During this recalculation, Alibaba Group Director and President John Michael Evans (hereinafter referred to as "Evans") reduced his holdings by 1,094,074 shares on May 16, 2025, realizing approximately USD 135 million (approximately RMB 973 million).

Public information reveals that Evans earned a Bachelor's degree in Politics from Princeton University in 1981 and joined Goldman Sachs in 1993. In September 2014, Evans became a director of Alibaba and has served as president since August 2015.

In addition to Evans, SoftBank Group, Alibaba's most significant shareholder, conducted a "liquidation-style" reduction in holdings. Data indicates that as of December 31, 2024, SoftBank Group held 1.527 billion Alibaba shares, representing an 8% stake. However, as of March 31, 2025, the number of Alibaba shares held by SoftBank Group fell to 631 million, reducing its stake to 3.3%. In just three months, SoftBank Group reduced its Alibaba holdings by 896 million shares, transforming into a "regular small and medium shareholder" of Alibaba.

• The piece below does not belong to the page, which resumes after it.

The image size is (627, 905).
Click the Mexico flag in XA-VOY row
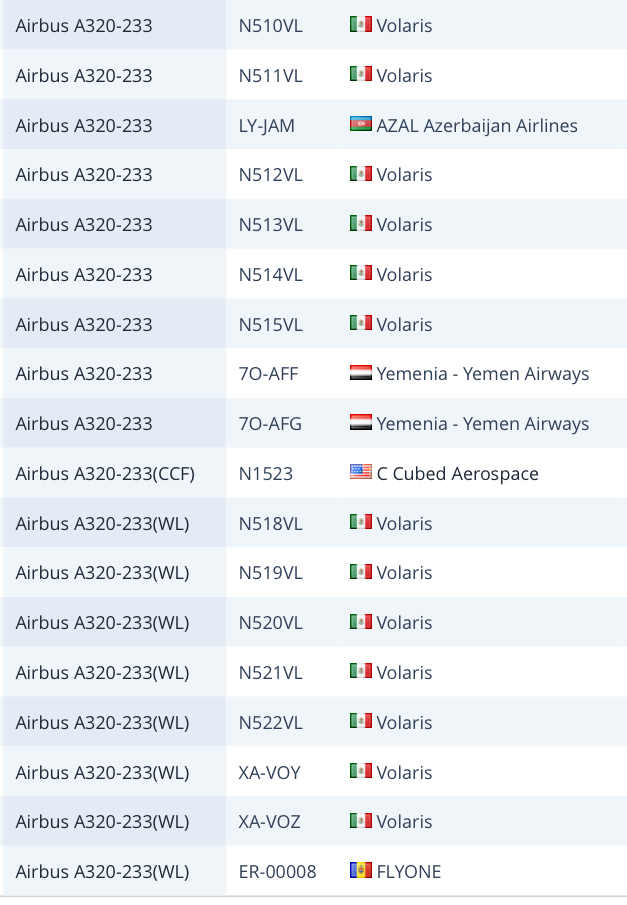(x=360, y=772)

Moreover, hedge fund tycoon David Tepper's Appaloosa Management reduced its Alibaba holdings by 22%. Despite the reduction, among its top five holdings, Chinese stocks Alibaba, Pinduoduo, and JD.com remained listed.

Following the release of the financial report, the rating agency Jefferies downgraded Alibaba's U.S. stock price target to USD 156.

Conversely, some institutions and funds remain optimistic about Alibaba's AI layout and continue to increase their investments with "real money."

Data disclosed by the U.S. Securities and Exchange Commission shows that Ray Dalio's Bridgewater Associates, renowned as a "China expert," "aggressively bought" approximately 5.4 million Alibaba shares in the fourth quarter of fiscal year 2025, increasing its holdings from 255,000 shares to 5.66 million shares, a more than 21-fold increase. Following Bridgewater Associates' "aggressive buying," Alibaba became the fund's fourth-largest holding.

Meanwhile, Greenwoods Asset Management's subsidiary Greenwoods Hong Kong also purchased 601,100 Alibaba shares, with a holding market value of approximately USD 80 million (approximately RMB 570 million).

Choice data indicates that in the fourth quarter of fiscal year 2025, a total of 830 funds increased their holdings of approximately 120 million Alibaba Hong Kong shares, bringing their cumulative holdings to 630 million shares.

Amidst significant disagreements in the capital market, Alibaba's stock is poised to enter a prolonged period of volatility.